[DOCUMENT SEGMENT]
+ + +

Search This Blog

Saturday, February 1, 2025

We have met the monsters and they are not disambiguates

I’m not going to write much about this, except to excerpt from this interview two things:

Take a look in the mirror. Might that be a monster looking back at you?

In her wide-ranging, weirdly fascinating new book, Humans: A Monstrous History, historian of science Surekha Davies tells the story of humanity as an epic of monstrification, following the evolving definitions of what it means to be human, and of what it means to be placed outside of that definition. Davies describes how Westerners saw that the places they colonized were populated by beings who looked, ate, spoke, and behaved differently — and to fill the gaps in their understanding, imagined them as monsters, beyond the limits of humanity. She traces how that impulse underlies how humans have built nations, drawn borders, created scapegoats, and justified the destruction and enslavement of whole populations.

+ + +

[EXTRACTED DATA]
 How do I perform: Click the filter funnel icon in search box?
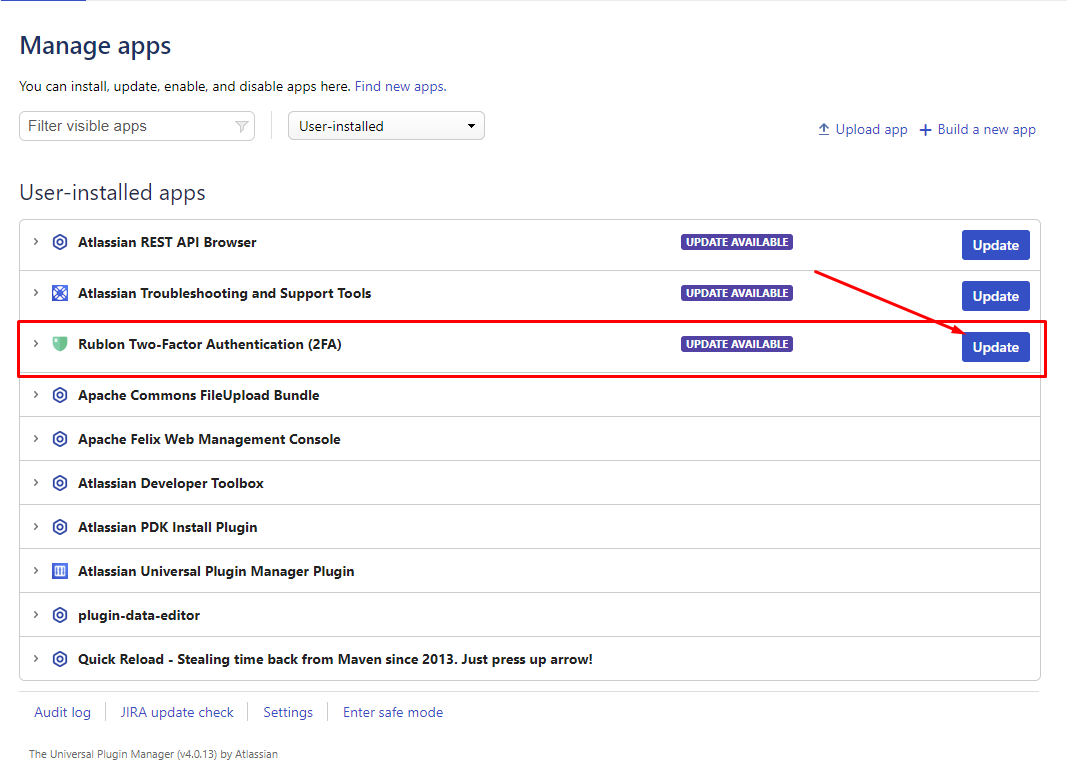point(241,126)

+ + +

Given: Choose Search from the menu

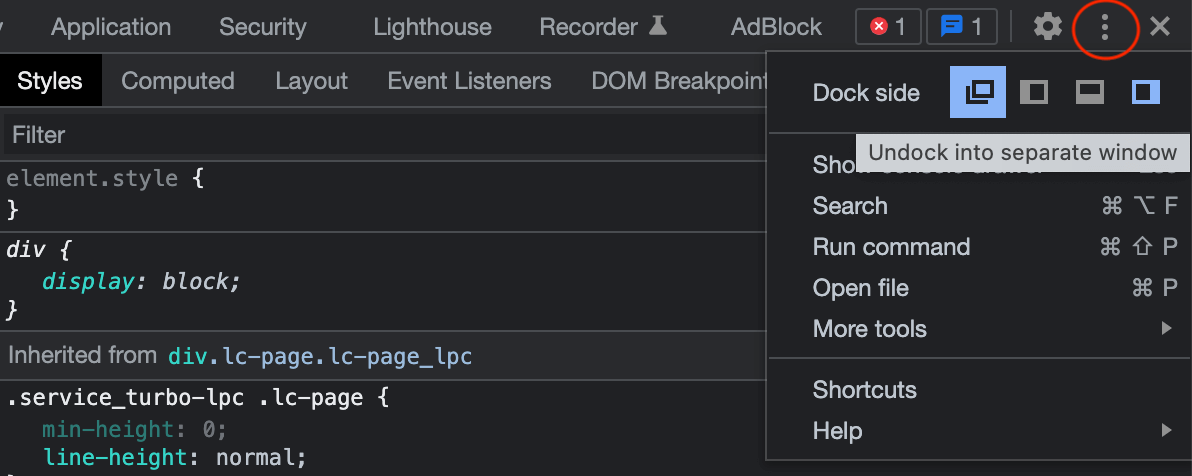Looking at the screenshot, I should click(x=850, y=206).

+ + +

[TASK LIST]
[a] Answer these questions using the blog post on monsters:
(i) On what date was the post published?
(ii) What is the title of the new book discussed?
(iii) What field is the book's author described as a historian of?
[b] Proceed with the blog post on monsters from the point where it stops.
The rows are separate material with no connection to the blog post on monsters.

[RESULTS FOR THE EXERCISE]
[a]
(i) Saturday, February 1, 2025
(ii) Humans: A Monstrous History
(iii) Science

[b]
But monsters are us, writes Davies, and understanding the process by which we make them and how they continue to dominate our imaginations is a key to recognizing our mutual humanity. She proposes that people might reclaim monstrification to embrace difference, rather than reject it — first by recognizing that the boundaries between the human and monstrous are drawn, by humans, for human purposes — and that it’s possible to draw those boundaries differently, or not at all. Understanding humanity, that is to say, means understanding monstrosity

And this:

You bring up in the book that humanity is good at dehumanizing people and humanizing non-humans. And you can see this in capitalist work relationships, in the evolving idea of who is allowed to have free speech in the United States; increasingly it's these corporate beings, while people are dehumanized, made into numbers, made into raw material, made into resources.

That's an interesting question. I think the category of the human has always been like growing and shrinking, growing and shrinking. In certain times and places, only if you were a male property owner, could you vote. In the early 17th century, in the British Caribbean colonies, these slave and servant acts were written to disambiguate the Christian servant from the black enslaved person. There are these moments when stories are told in order to separate groups, to make it easier to exploit one group of people, to divide up groups that actually had a lot in common.

Or maybe I just like it because I’m in the third season of Dr. Who which is chock full of monsters!

Or…or…maybe I just love the word disambiguate. I would love to find a time and place to use that in a sentence.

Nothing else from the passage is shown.